From: Vitaly Kuznetsov
Date: Wed Aug 21 2019 - 04:54:35 EST


Vitaly Kuznetsov <vkuznets@xxxxxxxxxx> writes:

> Michael Kelley <mikelley@xxxxxxxxxxxxx> writes:
>
>> I talked to KY Srinivasan for any history about TSC page on 32-bit. He said
>> there was no technical reason not to implement it, but our focus was always
>> 64-bit Linux, so the 32-bit was much less important. Also, on 32-bit Linux,
>> the required 64x64 multiply and shift is more complex and takes more
>> more cycles (compare 32-bit implementation of mul_u64_u64_shr vs.
>> the 64-bit implementation), so the win over a MSR read is less.
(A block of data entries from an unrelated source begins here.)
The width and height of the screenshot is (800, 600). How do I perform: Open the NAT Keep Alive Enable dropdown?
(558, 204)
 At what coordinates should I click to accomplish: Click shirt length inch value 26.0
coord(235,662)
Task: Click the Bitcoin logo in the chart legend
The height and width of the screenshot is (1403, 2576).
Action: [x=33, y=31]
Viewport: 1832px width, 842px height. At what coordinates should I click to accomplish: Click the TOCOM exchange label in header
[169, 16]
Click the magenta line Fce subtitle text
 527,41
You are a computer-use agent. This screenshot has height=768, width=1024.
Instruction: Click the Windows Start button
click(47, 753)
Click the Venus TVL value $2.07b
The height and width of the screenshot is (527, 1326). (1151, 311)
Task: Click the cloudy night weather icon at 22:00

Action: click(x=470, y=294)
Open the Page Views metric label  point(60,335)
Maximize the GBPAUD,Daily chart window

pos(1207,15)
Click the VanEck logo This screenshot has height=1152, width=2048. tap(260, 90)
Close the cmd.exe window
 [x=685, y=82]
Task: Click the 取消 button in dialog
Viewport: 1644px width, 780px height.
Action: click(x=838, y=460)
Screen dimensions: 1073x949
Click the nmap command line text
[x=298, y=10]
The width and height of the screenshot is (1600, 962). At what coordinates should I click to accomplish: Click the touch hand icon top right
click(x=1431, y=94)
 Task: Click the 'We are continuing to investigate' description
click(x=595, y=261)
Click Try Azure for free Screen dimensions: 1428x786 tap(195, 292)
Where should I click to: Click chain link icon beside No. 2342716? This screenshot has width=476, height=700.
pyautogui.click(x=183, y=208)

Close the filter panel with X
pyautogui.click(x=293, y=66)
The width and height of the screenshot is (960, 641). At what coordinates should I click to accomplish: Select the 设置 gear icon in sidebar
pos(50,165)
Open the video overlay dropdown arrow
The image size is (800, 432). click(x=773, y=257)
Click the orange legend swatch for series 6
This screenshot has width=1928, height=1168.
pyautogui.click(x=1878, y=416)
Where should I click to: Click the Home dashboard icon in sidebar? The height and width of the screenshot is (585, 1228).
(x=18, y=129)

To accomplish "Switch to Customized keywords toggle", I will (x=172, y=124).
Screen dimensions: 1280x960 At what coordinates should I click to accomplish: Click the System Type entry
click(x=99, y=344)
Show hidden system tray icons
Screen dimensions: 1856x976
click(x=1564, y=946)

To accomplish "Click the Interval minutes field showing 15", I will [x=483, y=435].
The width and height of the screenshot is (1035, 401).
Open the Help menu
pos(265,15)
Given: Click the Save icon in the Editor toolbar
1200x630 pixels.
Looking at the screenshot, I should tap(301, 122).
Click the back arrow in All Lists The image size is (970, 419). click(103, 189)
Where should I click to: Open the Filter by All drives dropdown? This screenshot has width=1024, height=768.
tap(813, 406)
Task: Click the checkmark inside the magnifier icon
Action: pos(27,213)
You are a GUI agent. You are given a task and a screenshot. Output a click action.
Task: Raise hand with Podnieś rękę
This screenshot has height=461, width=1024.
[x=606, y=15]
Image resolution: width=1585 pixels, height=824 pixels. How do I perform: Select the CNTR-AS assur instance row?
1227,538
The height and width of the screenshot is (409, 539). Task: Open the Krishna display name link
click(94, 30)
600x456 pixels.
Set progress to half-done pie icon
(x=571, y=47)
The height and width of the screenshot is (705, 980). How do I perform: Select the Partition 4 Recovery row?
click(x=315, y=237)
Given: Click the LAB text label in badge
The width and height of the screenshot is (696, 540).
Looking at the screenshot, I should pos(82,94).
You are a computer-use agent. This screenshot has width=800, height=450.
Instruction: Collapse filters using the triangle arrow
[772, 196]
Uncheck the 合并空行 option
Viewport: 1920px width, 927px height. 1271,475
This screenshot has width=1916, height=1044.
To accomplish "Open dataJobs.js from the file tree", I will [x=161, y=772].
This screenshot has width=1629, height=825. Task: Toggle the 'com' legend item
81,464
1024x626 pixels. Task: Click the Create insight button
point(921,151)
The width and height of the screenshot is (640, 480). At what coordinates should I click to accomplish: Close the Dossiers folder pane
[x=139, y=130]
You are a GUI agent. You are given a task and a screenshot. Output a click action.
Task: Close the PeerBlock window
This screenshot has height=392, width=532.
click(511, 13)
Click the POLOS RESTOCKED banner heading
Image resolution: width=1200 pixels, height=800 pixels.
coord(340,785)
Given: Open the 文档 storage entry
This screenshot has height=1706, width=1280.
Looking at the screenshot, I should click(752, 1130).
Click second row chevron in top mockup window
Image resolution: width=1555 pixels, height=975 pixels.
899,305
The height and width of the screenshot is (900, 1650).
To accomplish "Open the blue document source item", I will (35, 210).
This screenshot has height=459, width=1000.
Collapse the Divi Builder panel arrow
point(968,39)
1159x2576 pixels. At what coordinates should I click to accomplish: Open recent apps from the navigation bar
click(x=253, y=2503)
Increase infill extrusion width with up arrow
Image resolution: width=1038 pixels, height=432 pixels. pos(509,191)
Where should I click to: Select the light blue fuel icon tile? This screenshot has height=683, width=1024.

I
>> don't know of any actual measurements being made to compare vs.
>> MSR read.
>
> VMExit is 1000 CPU cycles or so, I would guess that TSC page
> calculations are better. Let me try to build 32bit kernel and do some
> quick measurements.

So I tried and the difference is HUGE.

For in-kernel clocksource reads (like sched_clock()), the testing code
was:

before = rdtsc_ordered();
for (i = 0; i < 1000; i++)
(void)read_hv_sched_clock_msr();
after = rdtsc_ordered();
printk("MSR based clocksource: %d cycles\n", ((u32)(after - before))/1000);

before = rdtsc_ordered();
for (i = 0; i < 1000; i++)
(void)read_hv_sched_clock_tsc();
after = rdtsc_ordered();
printk("TSC page clocksource: %d cycles\n", ((u32)(after - before))/1000);

The result (WS2016) is:
[ 1.101910] MSR based clocksource: 3361 cycles
[ 1.105224] TSC page clocksource: 49 cycles

For userspace reads the absolute difference is even bigger as TSC page
gives us functional vDSO:

Testing code:
before = rdtsc();
for (i = 0; i < COUNT; i++)
clock_gettime(CLOCK_REALTIME, &tp);
after = rdtsc();
printf("%d\n", (after - before)/COUNT);

Result:

TSC page:
# ./gettime_cycles
131

MSR:
# ./gettime_cycles
5664

With all that I see no reason for us to not enable TSC page on 32bit,
even if the number of users is negligible, this will allow us to get rid
of ugly #ifdef CONFIG_HYPERV_TSCPAGE in the code.

I'll send a patch for discussion.

--
Vitaly